● EXERCISE DESCRIPTION
The data below must be returned in full and exactly.

● PROVIDED DATA
=== Begin Enclosure ===

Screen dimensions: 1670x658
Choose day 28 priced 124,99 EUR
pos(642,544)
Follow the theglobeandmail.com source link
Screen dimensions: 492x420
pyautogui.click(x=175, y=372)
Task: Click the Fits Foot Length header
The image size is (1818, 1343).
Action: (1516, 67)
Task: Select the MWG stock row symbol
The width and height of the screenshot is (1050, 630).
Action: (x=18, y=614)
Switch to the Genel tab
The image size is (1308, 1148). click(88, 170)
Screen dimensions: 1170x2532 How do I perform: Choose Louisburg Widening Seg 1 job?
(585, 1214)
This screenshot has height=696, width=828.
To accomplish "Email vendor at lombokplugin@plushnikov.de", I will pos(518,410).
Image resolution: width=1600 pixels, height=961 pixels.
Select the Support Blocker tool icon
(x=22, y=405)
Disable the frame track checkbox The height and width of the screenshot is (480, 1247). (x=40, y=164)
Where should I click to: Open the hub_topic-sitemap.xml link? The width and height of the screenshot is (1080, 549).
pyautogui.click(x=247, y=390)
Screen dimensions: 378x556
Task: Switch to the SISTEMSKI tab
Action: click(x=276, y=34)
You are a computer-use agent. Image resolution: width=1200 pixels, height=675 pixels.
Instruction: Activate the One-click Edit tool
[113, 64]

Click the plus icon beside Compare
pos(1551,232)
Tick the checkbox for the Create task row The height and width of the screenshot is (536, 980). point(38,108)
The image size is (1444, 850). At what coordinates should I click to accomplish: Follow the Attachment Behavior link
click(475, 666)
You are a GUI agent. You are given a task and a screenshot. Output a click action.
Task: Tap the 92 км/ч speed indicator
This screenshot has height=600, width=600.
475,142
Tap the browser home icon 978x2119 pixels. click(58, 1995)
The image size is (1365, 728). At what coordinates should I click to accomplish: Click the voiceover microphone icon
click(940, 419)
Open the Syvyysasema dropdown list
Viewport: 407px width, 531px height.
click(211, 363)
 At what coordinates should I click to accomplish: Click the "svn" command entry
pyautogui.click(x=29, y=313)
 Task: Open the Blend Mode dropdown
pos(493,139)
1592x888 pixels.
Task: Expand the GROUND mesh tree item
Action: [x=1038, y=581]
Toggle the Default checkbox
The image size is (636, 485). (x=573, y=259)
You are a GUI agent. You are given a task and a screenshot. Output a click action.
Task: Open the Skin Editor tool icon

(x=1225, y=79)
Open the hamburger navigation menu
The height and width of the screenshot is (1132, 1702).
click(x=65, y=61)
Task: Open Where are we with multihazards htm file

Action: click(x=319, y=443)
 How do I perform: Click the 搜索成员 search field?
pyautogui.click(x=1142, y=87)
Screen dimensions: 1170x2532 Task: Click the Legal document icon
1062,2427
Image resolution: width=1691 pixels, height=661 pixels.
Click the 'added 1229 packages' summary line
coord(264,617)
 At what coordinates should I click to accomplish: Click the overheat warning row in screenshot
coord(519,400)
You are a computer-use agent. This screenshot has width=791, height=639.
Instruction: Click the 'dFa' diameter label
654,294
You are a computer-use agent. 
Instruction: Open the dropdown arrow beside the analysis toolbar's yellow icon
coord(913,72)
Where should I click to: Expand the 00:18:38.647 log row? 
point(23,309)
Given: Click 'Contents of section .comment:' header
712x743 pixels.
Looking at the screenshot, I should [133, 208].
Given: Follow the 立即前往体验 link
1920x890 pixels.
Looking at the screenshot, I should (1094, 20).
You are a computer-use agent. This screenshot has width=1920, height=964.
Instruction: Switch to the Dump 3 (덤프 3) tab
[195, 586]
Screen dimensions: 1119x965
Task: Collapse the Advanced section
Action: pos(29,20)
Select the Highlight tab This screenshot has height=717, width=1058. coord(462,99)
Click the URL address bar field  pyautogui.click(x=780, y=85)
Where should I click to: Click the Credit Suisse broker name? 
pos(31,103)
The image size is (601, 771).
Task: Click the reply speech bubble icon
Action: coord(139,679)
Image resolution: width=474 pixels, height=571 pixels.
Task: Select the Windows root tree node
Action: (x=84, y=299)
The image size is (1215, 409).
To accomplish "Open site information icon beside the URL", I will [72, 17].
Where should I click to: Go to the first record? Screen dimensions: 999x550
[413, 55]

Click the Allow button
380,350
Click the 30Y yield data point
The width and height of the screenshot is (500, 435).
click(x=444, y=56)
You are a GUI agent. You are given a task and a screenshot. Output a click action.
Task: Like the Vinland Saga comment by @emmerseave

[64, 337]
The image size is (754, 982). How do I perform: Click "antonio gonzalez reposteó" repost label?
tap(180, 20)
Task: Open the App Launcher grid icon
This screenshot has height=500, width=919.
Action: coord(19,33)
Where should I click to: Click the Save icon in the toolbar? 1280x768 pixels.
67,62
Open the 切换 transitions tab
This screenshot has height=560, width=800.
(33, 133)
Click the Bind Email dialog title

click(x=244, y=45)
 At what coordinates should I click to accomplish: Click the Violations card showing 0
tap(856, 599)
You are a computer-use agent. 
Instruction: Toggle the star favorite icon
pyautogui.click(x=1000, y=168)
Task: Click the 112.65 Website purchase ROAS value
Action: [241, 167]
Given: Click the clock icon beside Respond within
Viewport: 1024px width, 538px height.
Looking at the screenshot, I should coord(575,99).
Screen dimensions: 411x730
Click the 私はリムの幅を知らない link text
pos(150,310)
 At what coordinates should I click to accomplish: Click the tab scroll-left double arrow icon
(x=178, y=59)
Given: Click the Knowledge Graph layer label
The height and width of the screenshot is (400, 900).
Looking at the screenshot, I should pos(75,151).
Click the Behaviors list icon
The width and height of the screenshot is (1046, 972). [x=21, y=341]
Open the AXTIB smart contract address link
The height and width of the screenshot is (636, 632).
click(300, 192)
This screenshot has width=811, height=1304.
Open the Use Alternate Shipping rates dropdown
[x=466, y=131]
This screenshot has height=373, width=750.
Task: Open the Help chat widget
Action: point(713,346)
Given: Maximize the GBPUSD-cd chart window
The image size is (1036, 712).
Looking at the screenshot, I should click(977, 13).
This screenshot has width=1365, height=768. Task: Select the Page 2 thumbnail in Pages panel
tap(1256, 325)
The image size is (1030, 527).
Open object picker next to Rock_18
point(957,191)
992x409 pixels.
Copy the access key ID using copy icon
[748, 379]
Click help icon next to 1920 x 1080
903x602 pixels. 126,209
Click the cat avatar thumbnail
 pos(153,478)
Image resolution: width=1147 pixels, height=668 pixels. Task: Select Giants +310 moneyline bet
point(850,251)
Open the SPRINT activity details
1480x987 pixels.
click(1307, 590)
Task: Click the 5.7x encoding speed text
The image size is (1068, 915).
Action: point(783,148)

=== End Enclosure ===

● PROBLEM SOLUTION
Screen dimensions: 1670x658
Choose day 28 priced 124,99 EUR
pos(642,544)
Follow the theglobeandmail.com source link
Screen dimensions: 492x420
pyautogui.click(x=175, y=372)
Task: Click the Fits Foot Length header
The image size is (1818, 1343).
Action: (1516, 67)
Task: Select the MWG stock row symbol
The width and height of the screenshot is (1050, 630).
Action: (x=18, y=614)
Switch to the Genel tab
The image size is (1308, 1148). click(88, 170)
Screen dimensions: 1170x2532 How do I perform: Choose Louisburg Widening Seg 1 job?
(585, 1214)
This screenshot has height=696, width=828.
To accomplish "Email vendor at lombokplugin@plushnikov.de", I will pos(518,410).
Image resolution: width=1600 pixels, height=961 pixels.
Select the Support Blocker tool icon
(x=22, y=405)
Disable the frame track checkbox The height and width of the screenshot is (480, 1247). (x=40, y=164)
Where should I click to: Open the hub_topic-sitemap.xml link? The width and height of the screenshot is (1080, 549).
pyautogui.click(x=247, y=390)
Screen dimensions: 378x556
Task: Switch to the SISTEMSKI tab
Action: click(x=276, y=34)
You are a computer-use agent. Image resolution: width=1200 pixels, height=675 pixels.
Instruction: Activate the One-click Edit tool
[113, 64]

Click the plus icon beside Compare
pos(1551,232)
Tick the checkbox for the Create task row The height and width of the screenshot is (536, 980). point(38,108)
The image size is (1444, 850). At what coordinates should I click to accomplish: Follow the Attachment Behavior link
click(475, 666)
You are a GUI agent. You are given a task and a screenshot. Output a click action.
Task: Tap the 92 км/ч speed indicator
This screenshot has height=600, width=600.
475,142
Tap the browser home icon 978x2119 pixels. click(58, 1995)
The image size is (1365, 728). At what coordinates should I click to accomplish: Click the voiceover microphone icon
click(940, 419)
Open the Syvyysasema dropdown list
Viewport: 407px width, 531px height.
click(211, 363)
 At what coordinates should I click to accomplish: Click the "svn" command entry
pyautogui.click(x=29, y=313)
 Task: Open the Blend Mode dropdown
pos(493,139)
1592x888 pixels.
Task: Expand the GROUND mesh tree item
Action: [x=1038, y=581]
Toggle the Default checkbox
The image size is (636, 485). (x=573, y=259)
You are a GUI agent. You are given a task and a screenshot. Output a click action.
Task: Open the Skin Editor tool icon

(x=1225, y=79)
Open the hamburger navigation menu
The height and width of the screenshot is (1132, 1702).
click(x=65, y=61)
Task: Open Where are we with multihazards htm file

Action: click(x=319, y=443)
 How do I perform: Click the 搜索成员 search field?
pyautogui.click(x=1142, y=87)
Screen dimensions: 1170x2532 Task: Click the Legal document icon
1062,2427
Image resolution: width=1691 pixels, height=661 pixels.
Click the 'added 1229 packages' summary line
coord(264,617)
 At what coordinates should I click to accomplish: Click the overheat warning row in screenshot
coord(519,400)
You are a computer-use agent. This screenshot has width=791, height=639.
Instruction: Click the 'dFa' diameter label
654,294
You are a computer-use agent. 
Instruction: Open the dropdown arrow beside the analysis toolbar's yellow icon
coord(913,72)
Where should I click to: Expand the 00:18:38.647 log row? 
point(23,309)
Given: Click 'Contents of section .comment:' header
712x743 pixels.
Looking at the screenshot, I should [133, 208].
Given: Follow the 立即前往体验 link
1920x890 pixels.
Looking at the screenshot, I should (1094, 20).
You are a computer-use agent. This screenshot has width=1920, height=964.
Instruction: Switch to the Dump 3 (덤프 3) tab
[195, 586]
Screen dimensions: 1119x965
Task: Collapse the Advanced section
Action: pos(29,20)
Select the Highlight tab This screenshot has height=717, width=1058. coord(462,99)
Click the URL address bar field  pyautogui.click(x=780, y=85)
Where should I click to: Click the Credit Suisse broker name? 
pos(31,103)
The image size is (601, 771).
Task: Click the reply speech bubble icon
Action: coord(139,679)
Image resolution: width=474 pixels, height=571 pixels.
Task: Select the Windows root tree node
Action: (x=84, y=299)
The image size is (1215, 409).
To accomplish "Open site information icon beside the URL", I will [72, 17].
Where should I click to: Go to the first record? Screen dimensions: 999x550
[413, 55]

Click the Allow button
380,350
Click the 30Y yield data point
The width and height of the screenshot is (500, 435).
click(x=444, y=56)
You are a GUI agent. You are given a task and a screenshot. Output a click action.
Task: Like the Vinland Saga comment by @emmerseave

[64, 337]
The image size is (754, 982). How do I perform: Click "antonio gonzalez reposteó" repost label?
tap(180, 20)
Task: Open the App Launcher grid icon
This screenshot has height=500, width=919.
Action: coord(19,33)
Where should I click to: Click the Save icon in the toolbar? 1280x768 pixels.
67,62
Open the 切换 transitions tab
This screenshot has height=560, width=800.
(33, 133)
Click the Bind Email dialog title

click(x=244, y=45)
 At what coordinates should I click to accomplish: Click the Violations card showing 0
tap(856, 599)
You are a computer-use agent. 
Instruction: Toggle the star favorite icon
pyautogui.click(x=1000, y=168)
Task: Click the 112.65 Website purchase ROAS value
Action: [241, 167]
Given: Click the clock icon beside Respond within
Viewport: 1024px width, 538px height.
Looking at the screenshot, I should coord(575,99).
Screen dimensions: 411x730
Click the 私はリムの幅を知らない link text
pos(150,310)
 At what coordinates should I click to accomplish: Click the tab scroll-left double arrow icon
(x=178, y=59)
Given: Click the Knowledge Graph layer label
The height and width of the screenshot is (400, 900).
Looking at the screenshot, I should pos(75,151).
Click the Behaviors list icon
The width and height of the screenshot is (1046, 972). [x=21, y=341]
Open the AXTIB smart contract address link
The height and width of the screenshot is (636, 632).
click(300, 192)
This screenshot has width=811, height=1304.
Open the Use Alternate Shipping rates dropdown
[x=466, y=131]
This screenshot has height=373, width=750.
Task: Open the Help chat widget
Action: point(713,346)
Given: Maximize the GBPUSD-cd chart window
The image size is (1036, 712).
Looking at the screenshot, I should click(977, 13).
This screenshot has width=1365, height=768. Task: Select the Page 2 thumbnail in Pages panel
tap(1256, 325)
The image size is (1030, 527).
Open object picker next to Rock_18
point(957,191)
992x409 pixels.
Copy the access key ID using copy icon
[748, 379]
Click help icon next to 1920 x 1080
903x602 pixels. 126,209
Click the cat avatar thumbnail
 pos(153,478)
Image resolution: width=1147 pixels, height=668 pixels. Task: Select Giants +310 moneyline bet
point(850,251)
Open the SPRINT activity details
1480x987 pixels.
click(1307, 590)
Task: Click the 5.7x encoding speed text
The image size is (1068, 915).
Action: point(783,148)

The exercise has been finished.